Ia menuturkan, perlambatan ekonomi sudah terjadi sejak 2015. Saat itu, penjualan Ramayana turun sekitar 0,06 persen. Meski begitu, memasuki April tahun ini penjualan perusahaan ritel pakaian ini mulai naik 3,1 persen. Kemudian pada Mei naik 4,1 persen.
"Pada akhir Juni total kenaikan penjualan 14,5 persen. Kenaikan semester pertama itu tidak lepas dari lebaran yang berlangsung di Juni," kata Suryanto.
Dirinya pun mengatakan, optimis pertumbuhan ekonomi pada semester kedua lebih baik dan bisa mencapai 5,2 sampai 5,3 persen. Ramayana bahkan berencana membuka tiga outlet lagi di Jatinegara, BSD, dan Bekasi, pada semester dua.

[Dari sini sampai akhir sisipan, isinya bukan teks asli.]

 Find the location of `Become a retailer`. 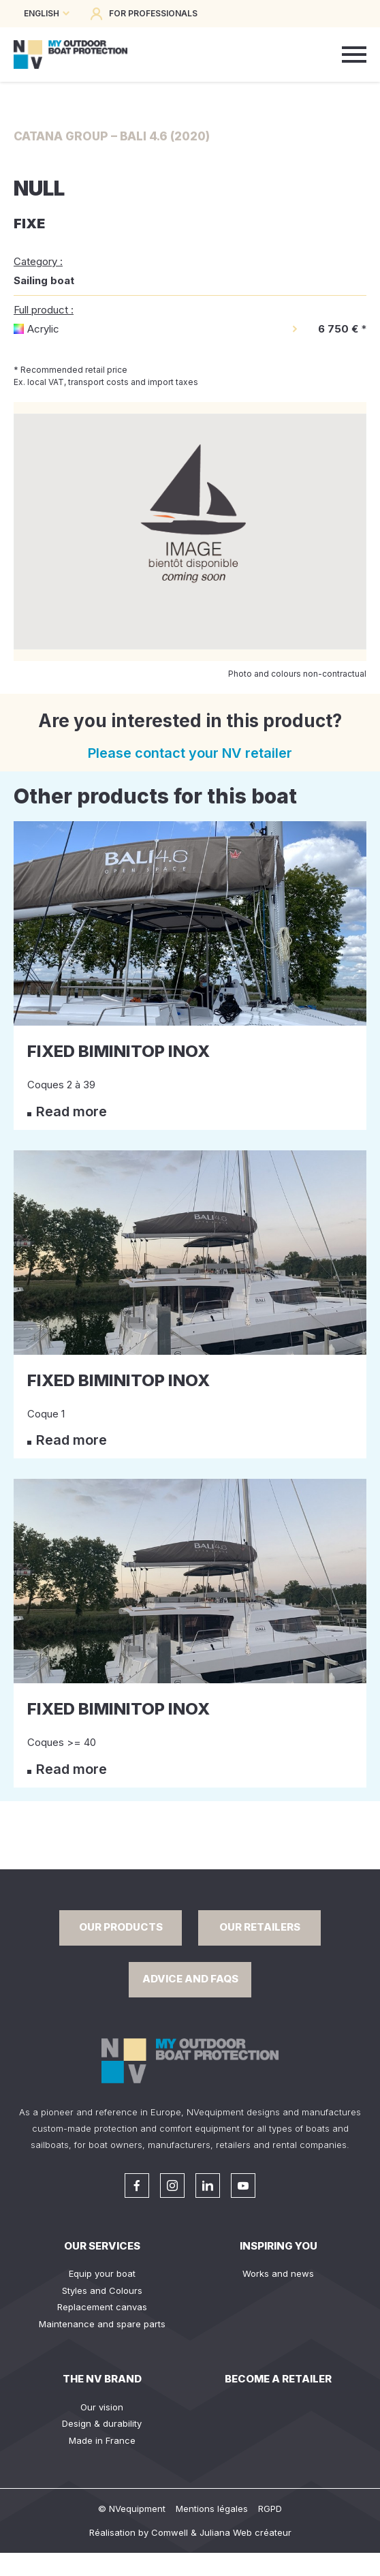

Sebelumnya pada semester 1 perusahaan juga telah membuka outlet baru.
"Ada beberapa faktor yang membuat kami optimistis, pertama belanja pemerintah di infrastruktur yang diharapkan bisa menyerap tenaga kerja, kedua inflasi yang bisa dikendalikan, ketiga iklim ekspor kita sejalan dengan komoditas di pasar global. Lalu keempat stabilitas politik yang semakin baik," kata dia.
Maka, dengan stabilnya pertumbuhan ekonomi, ia berharap bisnis ritel tidak tergerus. Pada semester I tahun ini, Ramayana mencatat penjualan sebesar Rp 4.985,9 miliar. Jumlah tersebut mencerminkan sebanyak 60,3 persen dari target penjualan sepanjang 2017 yang sebesar Rp 8.299,4 miliar telah tercapai.